Data under study:
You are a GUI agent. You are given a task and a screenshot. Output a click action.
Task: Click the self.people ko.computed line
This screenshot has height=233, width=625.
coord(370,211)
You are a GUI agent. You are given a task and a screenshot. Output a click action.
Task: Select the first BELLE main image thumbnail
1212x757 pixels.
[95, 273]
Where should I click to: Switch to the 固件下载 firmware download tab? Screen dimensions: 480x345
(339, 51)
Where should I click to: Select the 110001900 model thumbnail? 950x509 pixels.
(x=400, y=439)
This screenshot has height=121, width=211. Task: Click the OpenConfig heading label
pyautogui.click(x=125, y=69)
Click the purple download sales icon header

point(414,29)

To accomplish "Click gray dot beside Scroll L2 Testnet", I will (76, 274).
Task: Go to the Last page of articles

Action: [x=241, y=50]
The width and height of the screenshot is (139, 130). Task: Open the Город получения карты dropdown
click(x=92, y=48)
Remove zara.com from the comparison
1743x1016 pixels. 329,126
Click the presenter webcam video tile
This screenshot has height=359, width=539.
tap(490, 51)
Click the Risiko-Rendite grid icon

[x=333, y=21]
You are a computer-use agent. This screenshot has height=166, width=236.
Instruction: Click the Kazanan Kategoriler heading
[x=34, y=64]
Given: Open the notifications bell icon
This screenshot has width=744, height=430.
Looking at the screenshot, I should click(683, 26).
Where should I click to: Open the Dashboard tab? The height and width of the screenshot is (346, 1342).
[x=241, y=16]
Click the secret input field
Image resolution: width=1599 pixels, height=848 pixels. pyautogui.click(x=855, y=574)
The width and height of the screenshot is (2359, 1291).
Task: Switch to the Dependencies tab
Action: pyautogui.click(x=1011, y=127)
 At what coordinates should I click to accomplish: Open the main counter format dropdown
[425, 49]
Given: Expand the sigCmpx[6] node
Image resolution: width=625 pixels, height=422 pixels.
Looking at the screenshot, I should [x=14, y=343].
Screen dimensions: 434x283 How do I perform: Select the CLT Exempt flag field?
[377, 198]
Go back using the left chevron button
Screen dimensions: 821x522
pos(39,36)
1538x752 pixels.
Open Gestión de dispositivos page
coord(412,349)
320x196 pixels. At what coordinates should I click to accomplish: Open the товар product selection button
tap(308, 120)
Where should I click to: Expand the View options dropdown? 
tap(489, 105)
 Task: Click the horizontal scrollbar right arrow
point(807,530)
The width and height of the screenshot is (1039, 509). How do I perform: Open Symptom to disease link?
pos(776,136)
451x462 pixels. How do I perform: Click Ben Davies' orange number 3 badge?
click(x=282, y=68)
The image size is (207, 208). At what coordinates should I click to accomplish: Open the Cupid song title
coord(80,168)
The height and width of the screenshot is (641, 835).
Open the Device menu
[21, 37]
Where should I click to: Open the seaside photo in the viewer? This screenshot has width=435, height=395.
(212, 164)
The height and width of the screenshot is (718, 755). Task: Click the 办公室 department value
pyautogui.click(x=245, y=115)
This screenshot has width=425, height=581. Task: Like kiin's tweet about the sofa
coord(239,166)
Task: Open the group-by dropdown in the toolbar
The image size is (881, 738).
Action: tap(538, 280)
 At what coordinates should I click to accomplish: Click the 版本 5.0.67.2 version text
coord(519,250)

Activity: So that the data stays intact, repeat all of it exactly.

Answer to the problem:
You are a GUI agent. You are given a task and a screenshot. Output a click action.
Task: Click the self.people ko.computed line
This screenshot has height=233, width=625.
coord(370,211)
You are a GUI agent. You are given a task and a screenshot. Output a click action.
Task: Select the first BELLE main image thumbnail
1212x757 pixels.
[95, 273]
Where should I click to: Switch to the 固件下载 firmware download tab? Screen dimensions: 480x345
(339, 51)
Where should I click to: Select the 110001900 model thumbnail? 950x509 pixels.
(x=400, y=439)
This screenshot has height=121, width=211. Task: Click the OpenConfig heading label
pyautogui.click(x=125, y=69)
Click the purple download sales icon header

point(414,29)

To accomplish "Click gray dot beside Scroll L2 Testnet", I will (76, 274).
Task: Go to the Last page of articles

Action: [x=241, y=50]
The width and height of the screenshot is (139, 130). Task: Open the Город получения карты dropdown
click(x=92, y=48)
Remove zara.com from the comparison
1743x1016 pixels. 329,126
Click the presenter webcam video tile
This screenshot has height=359, width=539.
tap(490, 51)
Click the Risiko-Rendite grid icon

[x=333, y=21]
You are a computer-use agent. This screenshot has height=166, width=236.
Instruction: Click the Kazanan Kategoriler heading
[x=34, y=64]
Given: Open the notifications bell icon
This screenshot has width=744, height=430.
Looking at the screenshot, I should click(683, 26).
Where should I click to: Open the Dashboard tab? The height and width of the screenshot is (346, 1342).
[x=241, y=16]
Click the secret input field
Image resolution: width=1599 pixels, height=848 pixels. pyautogui.click(x=855, y=574)
The width and height of the screenshot is (2359, 1291).
Task: Switch to the Dependencies tab
Action: pyautogui.click(x=1011, y=127)
 At what coordinates should I click to accomplish: Open the main counter format dropdown
[425, 49]
Given: Expand the sigCmpx[6] node
Image resolution: width=625 pixels, height=422 pixels.
Looking at the screenshot, I should [x=14, y=343].
Screen dimensions: 434x283 How do I perform: Select the CLT Exempt flag field?
[377, 198]
Go back using the left chevron button
Screen dimensions: 821x522
pos(39,36)
1538x752 pixels.
Open Gestión de dispositivos page
coord(412,349)
320x196 pixels. At what coordinates should I click to accomplish: Open the товар product selection button
tap(308, 120)
Where should I click to: Expand the View options dropdown? 
tap(489, 105)
 Task: Click the horizontal scrollbar right arrow
point(807,530)
The width and height of the screenshot is (1039, 509). How do I perform: Open Symptom to disease link?
pos(776,136)
451x462 pixels. How do I perform: Click Ben Davies' orange number 3 badge?
click(x=282, y=68)
The image size is (207, 208). At what coordinates should I click to accomplish: Open the Cupid song title
coord(80,168)
The height and width of the screenshot is (641, 835).
Open the Device menu
[21, 37]
Where should I click to: Open the seaside photo in the viewer? This screenshot has width=435, height=395.
(212, 164)
The height and width of the screenshot is (718, 755). Task: Click the 办公室 department value
pyautogui.click(x=245, y=115)
This screenshot has width=425, height=581. Task: Like kiin's tweet about the sofa
coord(239,166)
Task: Open the group-by dropdown in the toolbar
The image size is (881, 738).
Action: tap(538, 280)
 At what coordinates should I click to accomplish: Click the 版本 5.0.67.2 version text
coord(519,250)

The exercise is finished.